Der Unterschied unterstreicht die Problematik, dass freier Text viel schwieriger objektiv zu bewerten ist und größere Spielräume für Fehler und Missinterpretationen bietet. Gerade in sensiblen Bereichen wie der öffentlichen Gesundheit kann das fatale Folgen haben, wenn eine Nutzerin oder ein Nutzer falsche oder unklare Handlungsempfehlungen erhält. Zur Lösung dieses Problems nutzen die Forscher einen weiteren cleveren Trick: Statt jede Antwort manuell durch Menschen prüfen zu lassen, bewerten andere LLMs die Übereinstimmung der Antworten mit den ursprünglichen Dokumenten. Eine solch automatisierte Doppelprüfung erhöht die Skalierbarkeit der Evaluierung erheblich. Gleichzeitig bedarf es noch weiterer Verfeinerungen und menschlicher Überprüfungen, um ein Höchstmaß an Verlässlichkeit zu gewährleisten.
Durch die Untersuchungen wurde auch deutlich, dass LLMs besonders gut bei der Vermittlung allgemeinverständlicher Richtlinien für die breite Öffentlichkeit abschneiden. Hier liegen die Fehlerquoten niedriger als bei sehr fachspezifischen Themen. Das ist eine vielversprechende Erkenntnis, denn der informelle Austausch über Gesundheitsfragen in der Bevölkerung könnte folglich durch KI-Anwendungen deutlich erleichtert werden – sofern diese stets gemäß aktueller und präziser Quellen agieren. Ein weiterer interessanter Befund ist, dass LLMs mit sogenanntem „Reasoning“ – also Modellen, die eine schrittweise Problemlösung vor der Antwortfindung simulieren – bei Freitextantworten tendenziell robuster und genauer sind. Hier zeigt sich ein mögliches Zukunftspotenzial, das mit weiterentwickelten Modellen und verbesserter Trainingsmethodik noch besser genutzt werden kann.
Die gesamte Arbeit unterstreicht die Bedeutung, KI-basierte Tools nicht nur als reine Antwortgeneratoren zu betrachten, sondern als Komponenten eines komplexen Ökosystems, das strikte Qualitätskontrollen, regelmäßige Updates und belastbare Prüfmechanismen benötigt. Die Möglichkeit, automatisierte, aber dennoch gut validierte Benchmark-Tests durchzuführen, eröffnet vielfältige Chancen, diese Systeme schneller und sicherer in der Praxis einzusetzen. Dem öffentlichen Gesundheitssystem bietet dies langfristig die Chance, Beratungsangebote zu erweitern, Wartezeiten zu reduzieren und Informationen auch in Krisensituationen schnell und verständlich bereitzustellen. Umgekehrt verhindert eine kritische Evaluierung auch Fehlinformationen, die gerade im Gesundheitsbereich großen Schaden anrichten könnten. Die Ergebnisse dieser Forschung sind wegweisend für eine neue Ära der Gesundheitskommunikation, in der KI und öffentliche Gesundheit Hand in Hand arbeiten, um Menschen wirksamer zu informieren.
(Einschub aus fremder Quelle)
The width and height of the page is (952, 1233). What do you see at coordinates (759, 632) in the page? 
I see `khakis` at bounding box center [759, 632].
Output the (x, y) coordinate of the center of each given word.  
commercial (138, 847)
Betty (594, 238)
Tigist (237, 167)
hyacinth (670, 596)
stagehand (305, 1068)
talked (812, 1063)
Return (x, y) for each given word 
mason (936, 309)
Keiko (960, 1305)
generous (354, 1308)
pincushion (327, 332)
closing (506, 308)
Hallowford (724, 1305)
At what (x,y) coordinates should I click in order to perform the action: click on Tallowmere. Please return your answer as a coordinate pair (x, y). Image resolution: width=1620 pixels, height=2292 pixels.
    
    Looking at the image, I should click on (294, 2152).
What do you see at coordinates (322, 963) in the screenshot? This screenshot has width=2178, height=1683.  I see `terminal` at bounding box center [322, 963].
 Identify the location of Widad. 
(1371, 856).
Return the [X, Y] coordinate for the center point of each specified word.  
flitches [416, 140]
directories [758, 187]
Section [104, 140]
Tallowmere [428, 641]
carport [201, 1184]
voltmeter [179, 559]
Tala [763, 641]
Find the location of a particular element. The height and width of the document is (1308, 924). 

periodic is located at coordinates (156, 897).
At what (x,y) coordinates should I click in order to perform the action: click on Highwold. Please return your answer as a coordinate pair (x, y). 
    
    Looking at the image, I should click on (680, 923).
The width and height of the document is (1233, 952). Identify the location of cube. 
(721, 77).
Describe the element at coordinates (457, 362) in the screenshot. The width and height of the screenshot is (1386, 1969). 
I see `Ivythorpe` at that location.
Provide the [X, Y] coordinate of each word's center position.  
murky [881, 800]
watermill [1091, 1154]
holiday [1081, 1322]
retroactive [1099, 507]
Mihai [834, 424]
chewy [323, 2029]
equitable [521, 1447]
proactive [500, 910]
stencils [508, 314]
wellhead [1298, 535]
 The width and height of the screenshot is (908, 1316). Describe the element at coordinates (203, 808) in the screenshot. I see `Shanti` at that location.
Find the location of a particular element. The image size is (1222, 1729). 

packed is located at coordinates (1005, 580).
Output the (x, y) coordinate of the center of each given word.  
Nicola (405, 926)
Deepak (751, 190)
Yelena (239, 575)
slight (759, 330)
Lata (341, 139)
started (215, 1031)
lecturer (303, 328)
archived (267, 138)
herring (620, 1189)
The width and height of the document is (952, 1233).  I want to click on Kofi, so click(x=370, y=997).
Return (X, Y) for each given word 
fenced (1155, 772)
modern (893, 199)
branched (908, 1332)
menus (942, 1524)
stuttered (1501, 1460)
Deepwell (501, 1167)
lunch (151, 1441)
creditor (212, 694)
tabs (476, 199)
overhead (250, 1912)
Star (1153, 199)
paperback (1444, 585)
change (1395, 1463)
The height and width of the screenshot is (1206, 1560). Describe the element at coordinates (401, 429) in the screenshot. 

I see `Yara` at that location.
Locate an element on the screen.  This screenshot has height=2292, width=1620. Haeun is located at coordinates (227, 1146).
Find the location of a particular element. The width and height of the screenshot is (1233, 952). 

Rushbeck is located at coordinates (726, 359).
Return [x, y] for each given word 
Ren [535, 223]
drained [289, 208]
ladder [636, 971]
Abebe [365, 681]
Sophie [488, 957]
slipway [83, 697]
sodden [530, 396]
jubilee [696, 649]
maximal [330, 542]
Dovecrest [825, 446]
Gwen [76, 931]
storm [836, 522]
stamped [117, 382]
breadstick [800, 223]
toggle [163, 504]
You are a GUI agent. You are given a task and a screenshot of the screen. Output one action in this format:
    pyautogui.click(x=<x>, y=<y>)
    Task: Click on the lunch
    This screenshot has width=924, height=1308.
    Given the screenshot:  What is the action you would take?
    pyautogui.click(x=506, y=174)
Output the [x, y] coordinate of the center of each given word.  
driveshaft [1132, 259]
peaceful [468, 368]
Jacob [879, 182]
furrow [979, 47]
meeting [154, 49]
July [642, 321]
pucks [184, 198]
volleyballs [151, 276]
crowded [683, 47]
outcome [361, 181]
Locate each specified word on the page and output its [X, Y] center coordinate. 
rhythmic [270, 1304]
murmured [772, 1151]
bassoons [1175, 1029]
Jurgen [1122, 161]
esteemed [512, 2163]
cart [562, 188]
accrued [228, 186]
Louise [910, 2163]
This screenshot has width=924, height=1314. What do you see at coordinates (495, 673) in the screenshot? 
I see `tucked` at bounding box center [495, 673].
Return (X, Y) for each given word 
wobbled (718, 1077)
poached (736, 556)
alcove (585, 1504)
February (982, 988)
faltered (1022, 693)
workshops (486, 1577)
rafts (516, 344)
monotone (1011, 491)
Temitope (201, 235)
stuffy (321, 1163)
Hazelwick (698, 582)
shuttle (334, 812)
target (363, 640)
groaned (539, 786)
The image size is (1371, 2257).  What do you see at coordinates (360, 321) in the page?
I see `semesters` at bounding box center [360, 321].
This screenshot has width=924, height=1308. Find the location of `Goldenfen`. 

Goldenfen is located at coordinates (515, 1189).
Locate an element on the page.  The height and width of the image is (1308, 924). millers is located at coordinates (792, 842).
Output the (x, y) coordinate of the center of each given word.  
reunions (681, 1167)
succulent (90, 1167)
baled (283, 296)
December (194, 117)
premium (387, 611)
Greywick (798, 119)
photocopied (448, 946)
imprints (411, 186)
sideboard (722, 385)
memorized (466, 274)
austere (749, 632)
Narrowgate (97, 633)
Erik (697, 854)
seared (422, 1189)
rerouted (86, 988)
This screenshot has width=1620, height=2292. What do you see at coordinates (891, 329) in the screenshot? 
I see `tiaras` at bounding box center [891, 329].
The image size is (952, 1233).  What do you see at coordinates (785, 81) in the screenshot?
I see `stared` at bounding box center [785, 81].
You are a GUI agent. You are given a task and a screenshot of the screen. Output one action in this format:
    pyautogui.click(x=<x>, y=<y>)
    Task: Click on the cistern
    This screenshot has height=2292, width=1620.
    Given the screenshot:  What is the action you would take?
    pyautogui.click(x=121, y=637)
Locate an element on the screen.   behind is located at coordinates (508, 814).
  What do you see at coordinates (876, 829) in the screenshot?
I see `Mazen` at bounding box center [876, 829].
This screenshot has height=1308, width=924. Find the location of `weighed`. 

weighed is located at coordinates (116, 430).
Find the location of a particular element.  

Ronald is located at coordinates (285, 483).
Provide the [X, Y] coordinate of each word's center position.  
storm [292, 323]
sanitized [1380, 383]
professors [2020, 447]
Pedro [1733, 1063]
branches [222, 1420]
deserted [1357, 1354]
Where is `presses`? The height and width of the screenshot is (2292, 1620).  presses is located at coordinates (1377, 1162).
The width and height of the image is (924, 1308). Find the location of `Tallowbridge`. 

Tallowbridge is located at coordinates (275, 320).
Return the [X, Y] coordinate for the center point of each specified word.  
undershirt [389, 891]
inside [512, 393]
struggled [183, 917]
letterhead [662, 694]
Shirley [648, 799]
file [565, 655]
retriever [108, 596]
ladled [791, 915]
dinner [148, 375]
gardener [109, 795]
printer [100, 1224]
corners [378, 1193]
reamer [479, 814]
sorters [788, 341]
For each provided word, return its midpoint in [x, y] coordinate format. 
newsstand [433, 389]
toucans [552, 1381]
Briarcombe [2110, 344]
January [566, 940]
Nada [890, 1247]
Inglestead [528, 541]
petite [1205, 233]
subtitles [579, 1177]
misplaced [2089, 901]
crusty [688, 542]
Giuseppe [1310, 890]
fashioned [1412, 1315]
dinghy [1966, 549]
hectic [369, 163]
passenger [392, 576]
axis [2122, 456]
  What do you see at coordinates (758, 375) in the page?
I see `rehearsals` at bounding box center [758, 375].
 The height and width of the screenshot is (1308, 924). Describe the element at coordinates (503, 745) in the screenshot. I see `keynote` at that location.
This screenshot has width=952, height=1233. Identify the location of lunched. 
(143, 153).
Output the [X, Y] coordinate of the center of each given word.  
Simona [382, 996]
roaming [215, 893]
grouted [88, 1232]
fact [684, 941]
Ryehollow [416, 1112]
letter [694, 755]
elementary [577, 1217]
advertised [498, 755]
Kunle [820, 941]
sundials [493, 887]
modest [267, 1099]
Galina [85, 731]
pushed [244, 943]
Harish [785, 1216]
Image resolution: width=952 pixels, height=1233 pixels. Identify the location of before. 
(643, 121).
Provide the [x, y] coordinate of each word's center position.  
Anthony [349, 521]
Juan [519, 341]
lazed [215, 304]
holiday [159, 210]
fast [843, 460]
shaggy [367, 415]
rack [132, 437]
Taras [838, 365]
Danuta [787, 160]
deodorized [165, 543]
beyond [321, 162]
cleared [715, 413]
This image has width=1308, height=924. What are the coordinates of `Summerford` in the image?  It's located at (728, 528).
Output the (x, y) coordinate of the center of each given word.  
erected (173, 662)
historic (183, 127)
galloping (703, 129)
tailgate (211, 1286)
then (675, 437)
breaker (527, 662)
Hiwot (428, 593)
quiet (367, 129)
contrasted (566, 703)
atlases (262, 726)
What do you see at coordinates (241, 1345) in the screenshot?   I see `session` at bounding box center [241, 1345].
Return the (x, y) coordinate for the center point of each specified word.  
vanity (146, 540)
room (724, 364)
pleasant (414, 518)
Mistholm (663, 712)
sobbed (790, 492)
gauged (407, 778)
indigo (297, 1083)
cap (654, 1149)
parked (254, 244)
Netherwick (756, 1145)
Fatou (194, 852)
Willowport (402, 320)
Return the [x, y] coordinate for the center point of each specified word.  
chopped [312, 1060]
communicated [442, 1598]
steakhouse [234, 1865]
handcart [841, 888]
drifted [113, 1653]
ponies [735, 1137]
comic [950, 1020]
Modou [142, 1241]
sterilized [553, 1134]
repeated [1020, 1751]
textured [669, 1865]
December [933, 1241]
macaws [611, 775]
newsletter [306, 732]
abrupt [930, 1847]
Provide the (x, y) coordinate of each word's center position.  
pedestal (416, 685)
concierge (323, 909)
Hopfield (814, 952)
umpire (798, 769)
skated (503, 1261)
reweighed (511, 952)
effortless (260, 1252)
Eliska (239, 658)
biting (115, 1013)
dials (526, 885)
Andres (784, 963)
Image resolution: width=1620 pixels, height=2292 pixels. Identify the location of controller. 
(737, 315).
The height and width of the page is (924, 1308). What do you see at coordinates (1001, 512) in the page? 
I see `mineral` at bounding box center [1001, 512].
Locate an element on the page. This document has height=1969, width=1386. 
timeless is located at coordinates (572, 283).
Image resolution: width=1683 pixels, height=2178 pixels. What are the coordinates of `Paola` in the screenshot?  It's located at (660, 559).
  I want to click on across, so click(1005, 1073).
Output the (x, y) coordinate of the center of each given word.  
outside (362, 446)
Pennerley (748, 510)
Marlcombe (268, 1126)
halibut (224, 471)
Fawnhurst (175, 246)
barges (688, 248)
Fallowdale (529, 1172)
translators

Durch die Veröffentlichung der Benchmark-Daten hoffen die Forscher außerdem, dass weitere Entwickler und Forscher global Vergleichstests mit unterschiedlichen Modellen durchführen, die Qualität weiter steigern und die KI-systeme kontinuierlich an die dynamische Realität der öffentlichen Gesundheitsberatung anpassen. Insgesamt zeigt sich, dass LLMs trotz ihrer aktuellen Grenzen bereits heute ein wertvolles Werkzeug sind, das das Potenzial hat, das Vertrauen und die Zugänglichkeit offizieller Gesundheitsrichtlinien zu verbessern. Mit fortschreitender Technologie und sorgfältiger Einbindung in bestehende Systeme könnte die Art und Weise, wie medizinische und öffentliche Gesundheitsinformationen kommuniziert werden, bald grundlegend transformiert werden.